What to work on: Below are records to repeat exactly. Omit the pictures from the copy.

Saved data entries
Content starts

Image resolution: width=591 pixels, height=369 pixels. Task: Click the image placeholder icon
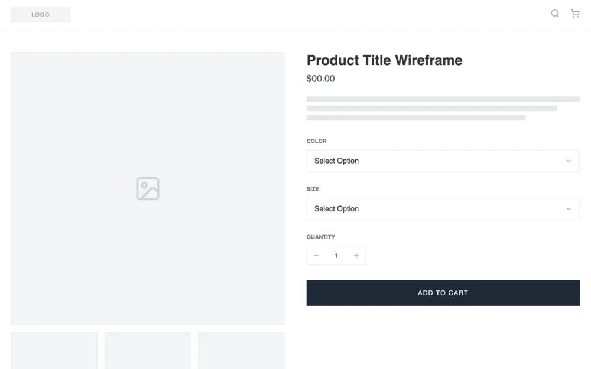point(148,188)
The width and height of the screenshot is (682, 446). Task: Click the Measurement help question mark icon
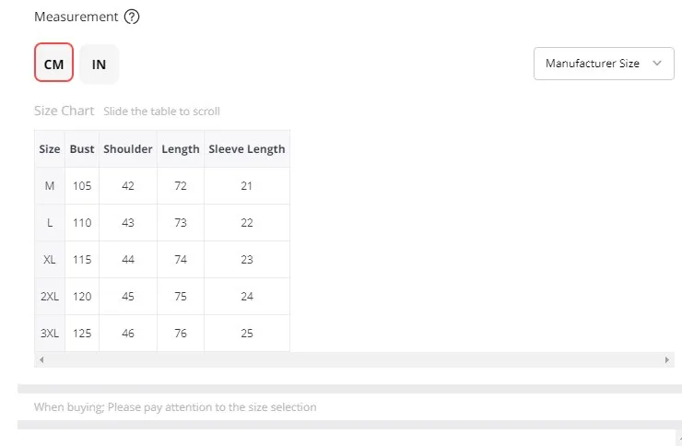(132, 17)
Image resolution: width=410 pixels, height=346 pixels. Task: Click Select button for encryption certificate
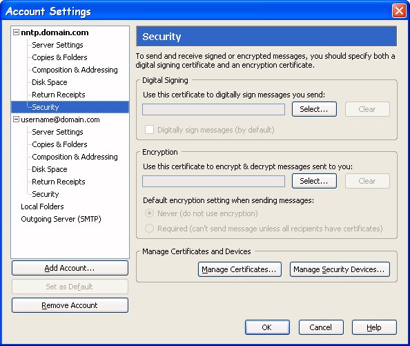(x=314, y=181)
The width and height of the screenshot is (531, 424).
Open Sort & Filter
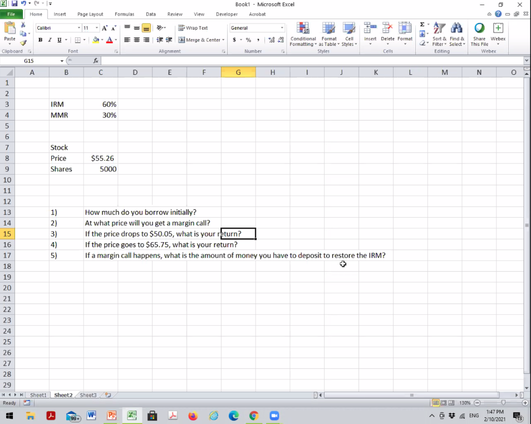click(x=439, y=34)
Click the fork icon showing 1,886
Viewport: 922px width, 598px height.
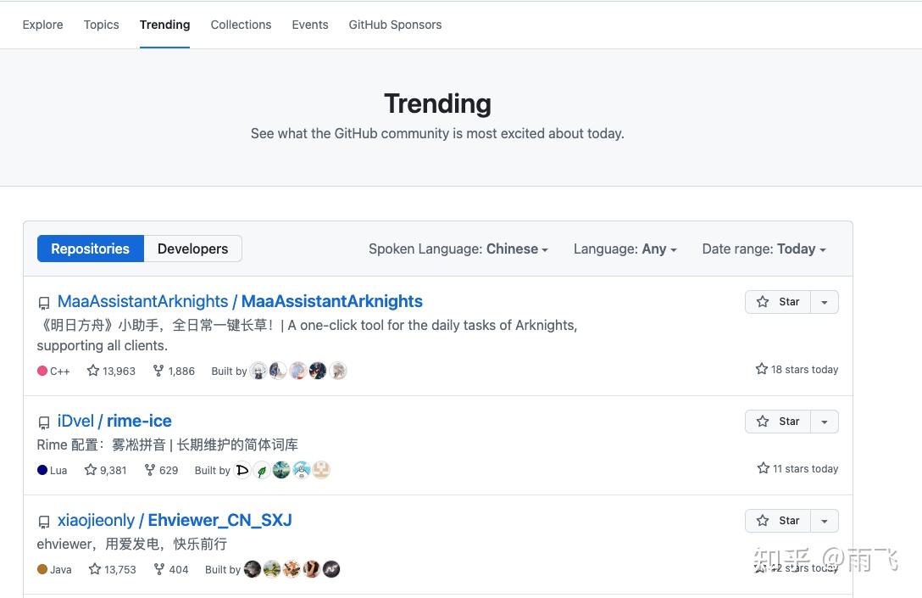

Content ends

Reply:
Image resolution: width=591 pixels, height=369 pixels. Task: Click the image placeholder icon
point(148,188)
The width and height of the screenshot is (682, 446). Task: Click the Measurement help question mark icon
(132, 17)
Image resolution: width=410 pixels, height=346 pixels. Task: Click Select button for encryption certificate
(x=314, y=181)
The width and height of the screenshot is (531, 424).
Open Sort & Filter
click(x=439, y=34)
Click the fork icon showing 1,886
Viewport: 922px width, 598px height.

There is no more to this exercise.